## Extract
○ ○ ○ ○

This would be enough if we only had tables but since we have views that have artificial relationships we need to additionally(with the + url safe character) provide a table/view name for pgrst to do the embed, this would solve this issue:

GET /message?select=*,sender:message_sender_fkey+person_detail(*),recipient:message_recipient_fkey+person_detail(*)

@begriffs @ruslantalpa Thoughts?

ruslantalpa commented 6 years ago

i for example don't have them named specifically, they are auto generated so i am not sure a lot of people give much attention to their name. If you start using constraint names, then you need to start looking into their definitions (to see what columns they are using) so this would involve a lot of changes.

Why can't we use column.table format? We already have this format for the other relations (table.table for many-many and table.column on-many) so depending on the order of the column/table strings, it could inform the relation type in a way (this is off the top of my head, need to review the current state since we support omitting the fk name when we can guess the relation, we'd need a list of all the current formats and see how the new feature/format fits in).

steve-chavez commented 6 years ago

For me the table.column/table.table/column.table notation is confusing, table.column makes me think this notation it's related to pg dot notation syntax but then table.table/column.table don't follow.

I think this notation(same for Child/Parent):

GET /person_detail?select=*,sent_messages:message+sender(*) -- Child
GET /message?select=*,sender:person_detail+sender(*) -- Parent

Would be more intuitive because it reflects the operation of embedding the table plus + adding precision(both requests will work without + but they'll embed the first found Relation) to get the desired result.

○ ○ ○ ○

## Written tasks
(1) In the thread on embedding notation, what character would be used to also supply a table or view name for the embed?
(2) List every dot notation that the thread on embedding notation mentions for relations.
(3) In the thread on embedding notation, rewrite the paragraph beginning "i for example don't have them named specifically" in one or two shorter sentences, keeping its main points.

## Given information
○ ○ ○ ○

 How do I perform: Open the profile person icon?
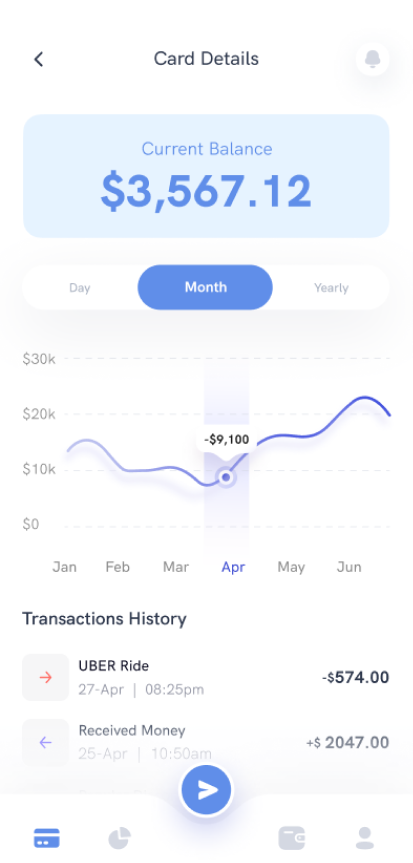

○ ○ ○ ○

## The results
(1) The + character, a URL-safe character.

(2)
- table.table
- table.column
- column.table

(3) The commenter's constraint names are auto-generated, and few people likely pay much attention to them. Relying on constraint names would mean examining their definitions to find which columns they use, which would involve a lot of changes.